# Warning from Amazon



## adilakif (Mar 22, 2017)

Hello Adilakif,

It came to our attention that you recently did not pick up a number of packages that were a part of your route. Please note that delivery partners are expected to accept all of the packages in their route. If you continue to fall short of this expectation, we will terminate our agreement with you and will deactivate your Amazon Flex account.

If you have any questions, please email us at [email protected].

Best regards,
*The Amazon Flex Team*


----------



## nighthawk398 (Jul 21, 2015)

Did your count match your sheet?


----------



## adilakif (Mar 22, 2017)

nighthawk398 said:


> Did your count match your sheet?


yes. picked up 54 packages. 3 packages didn't fit because they were really big.


----------



## nighthawk398 (Jul 21, 2015)

*What is asked:*
**A.** List every post heading in the Amazon Flex warning thread, in order, giving the username and date of each.
**B.** Carry the Amazon Flex warning thread on from its final heading by writing the next post.

*Record excerpts:*
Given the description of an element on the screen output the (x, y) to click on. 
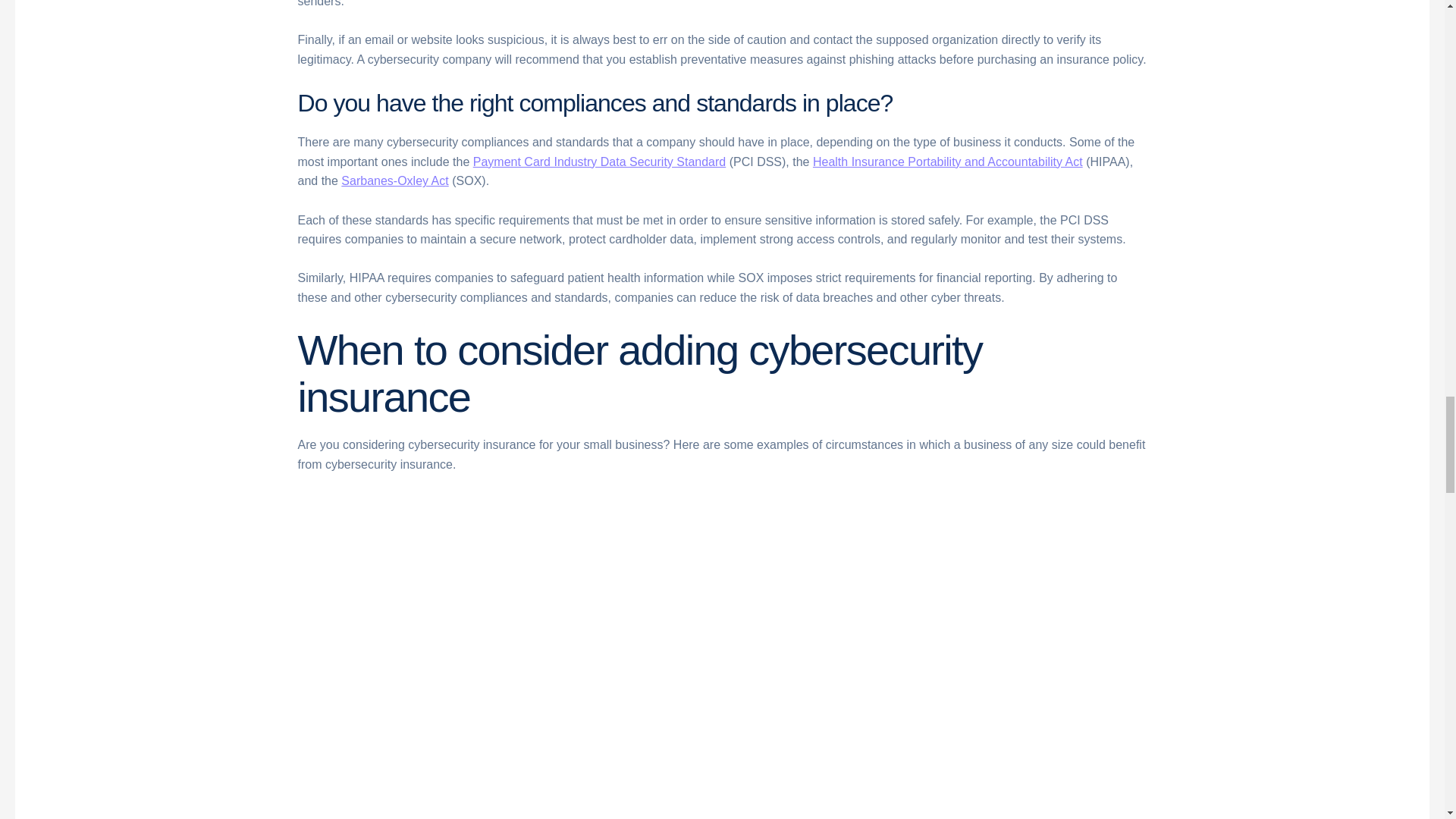
Health Insurance Portability and Accountability Act (947, 161)
Payment Card Industry Data Security Standard (599, 161)
Sarbanes-Oxley Act (394, 180)
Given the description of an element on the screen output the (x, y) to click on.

*In response:*
**A.**
adilakif (Mar 22, 2017)
nighthawk398 (Jul 21, 2015)
adilakif (Mar 22, 2017)
nighthawk398 (Jul 21, 2015)

**B.**
adilakif said:


> yes. picked up 54 packages. 3 packages didn't fit because they were really big.


Oh well guess you have a small car good luck


----------



## oicu812 (Aug 29, 2016)

If you leave packages behind, you may get "ticketed" in turn getting that email from Amazon.


----------



## jester121 (Sep 6, 2016)

Sounds like they're really cracking down heavy on this across the board, huh? I'll be interested to see if all the 2-door (ineligible) cars I'm used to seeing at my warehouse are still around...


----------



## getawaycar (Jul 10, 2017)

Only 54 packages? You must have a really small car if that many didn't fit.


----------



## adilakif (Mar 22, 2017)

oicu812 said:


> If you leave packages behind, you may get "ticketed" in turn getting that email from Amazon.


Who is doing the ticketing?


----------



## CatchyMusicLover (Sep 18, 2015)

getawaycar said:


> Only 54 packages? You must have a really small car if that many didn't fit.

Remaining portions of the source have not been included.